Treatment with mast cell membrane stabilisers such as sodium cromoglycate has been used, with variable results. The use of ketotifen reduces eosinophil infiltration, peripheral eosinophilia, and improves the symptoms when used for prolonged periods of time (4–6months)1, although these two treatments are currently little used.

Leukotriene antagonists are able to improve the symptoms of EO in adults, though without documented improvement in the degree of eosinophilic infiltration in the oesophagus. It has been seen that montelukast reduces eosinophil activity and even peripheral blood eosinophilia – though it exerts no significant effects in terms of the reduction of eosinophil counts in the oesophageal infiltrate35. Similar cysteinyl-leukotriene levels are found in the oesophageal mucosa of children with EO and healthy children; in this context, further studies on the efficacy of antileukotrienes in the treatment of EO are needed36,37.
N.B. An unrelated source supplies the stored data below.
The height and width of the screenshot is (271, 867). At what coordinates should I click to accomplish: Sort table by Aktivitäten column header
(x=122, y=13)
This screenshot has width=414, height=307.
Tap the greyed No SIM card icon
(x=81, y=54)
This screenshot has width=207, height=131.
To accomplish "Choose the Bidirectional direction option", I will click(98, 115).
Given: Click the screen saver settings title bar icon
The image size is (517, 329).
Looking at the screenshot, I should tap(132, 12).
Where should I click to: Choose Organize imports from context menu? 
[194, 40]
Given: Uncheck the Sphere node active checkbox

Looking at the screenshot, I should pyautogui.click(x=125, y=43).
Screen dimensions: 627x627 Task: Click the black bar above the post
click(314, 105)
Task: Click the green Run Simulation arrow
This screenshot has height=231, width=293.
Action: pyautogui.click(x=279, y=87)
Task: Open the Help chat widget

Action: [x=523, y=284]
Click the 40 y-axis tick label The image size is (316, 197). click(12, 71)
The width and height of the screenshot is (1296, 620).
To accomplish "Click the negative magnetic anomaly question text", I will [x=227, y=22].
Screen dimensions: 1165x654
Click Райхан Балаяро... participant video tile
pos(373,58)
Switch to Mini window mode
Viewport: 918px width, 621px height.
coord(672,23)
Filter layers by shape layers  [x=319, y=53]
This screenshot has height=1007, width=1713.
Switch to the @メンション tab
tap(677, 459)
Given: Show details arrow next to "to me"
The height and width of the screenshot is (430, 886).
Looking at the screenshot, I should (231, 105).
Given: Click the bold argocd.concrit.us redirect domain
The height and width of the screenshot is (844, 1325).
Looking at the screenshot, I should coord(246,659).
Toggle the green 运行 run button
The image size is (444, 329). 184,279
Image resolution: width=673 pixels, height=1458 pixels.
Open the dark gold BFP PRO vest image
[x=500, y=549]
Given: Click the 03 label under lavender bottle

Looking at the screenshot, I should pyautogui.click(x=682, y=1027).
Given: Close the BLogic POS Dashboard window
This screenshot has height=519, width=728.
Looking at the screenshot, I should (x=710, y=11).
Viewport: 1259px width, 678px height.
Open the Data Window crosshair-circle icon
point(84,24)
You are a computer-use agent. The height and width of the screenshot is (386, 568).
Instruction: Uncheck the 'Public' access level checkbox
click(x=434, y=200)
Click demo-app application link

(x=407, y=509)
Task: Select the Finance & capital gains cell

Treatment with anti-IgE antibodies may afford anti-inflammatory effects in EO, though information warranting their systematic use is lacking.

Cytokine treatment could play a role in the management of EO. Parenteral administration of the anti-IL-5 monoclonal antibody mepolizumab has yielded good results in short patient series, improving the symptoms and histology in adults. However, paediatric studies versus placebo and other treatments are needed, along with long-term safety and efficacy studies38. In relation to IL-13, experimental studies have been made with anti-IL-1339. Cytokine-based treatments appear to offer a promising future in the management of EO and other diseases characterized by the presence of tissue eosinophil infiltrates, though more studies versus placebo and other treatments are needed, focusing on the paediatric population and adults, in order to gain sufficient clinical experience with such therapies.

Use has been made of azathioprine and 6-mercaptopurine, i.e., drugs widely used in inflammatory bowel disease, in patients with EO – with promising results, particularly in corticosteroid-resistant subjects40.

Endoscopic oesophageal dilatation

Oesophageal dilatation constitutes symptomatic treatment with a high risk of complications (rupture). The technique affords temporary patient relief, but exerts no effect upon the oesophageal inflammation; it is therefore not considered to be the treatment of choice in patients with EO41. However, some authors regard dilatation as an alternative in patients in whom topical corticosteroid therapy proves ineffective42 – although alternatives to topical corticosteroids are currently being investigated which could avoid the need for such invasive treatment.

CONCLUSIONS

Eosinophilic oesophagitis (EO) is an infrequent yet underdiagnosed disease. Its precise etiology is not clear, though a mixed Th1-Th2 immunological response may be involved. EO should be suspected in any patient with dysphagia or food impactation, or in those cases in which gastro-oesophageal reflux disease (GERD) is suspected but the usual treatment for GERD proves ineffective. The presence of abundant eosinophilic infiltrates in the upper and middle thirds of the oesophagus is suggestive of EO, although other causes must be discarded.

Little information is available on the course of this disease or on the duration and long-term effects of the different treatment used (pharmacological, dietary, endoscopic).

There is no single definitive treatment option for EO, though swallowed corticoids are presently the management of choice. New treatments with monoclonal antibodies are currently being investigated and may prove effective in application to EO – though there is still insufficient information to warrant their systematic use.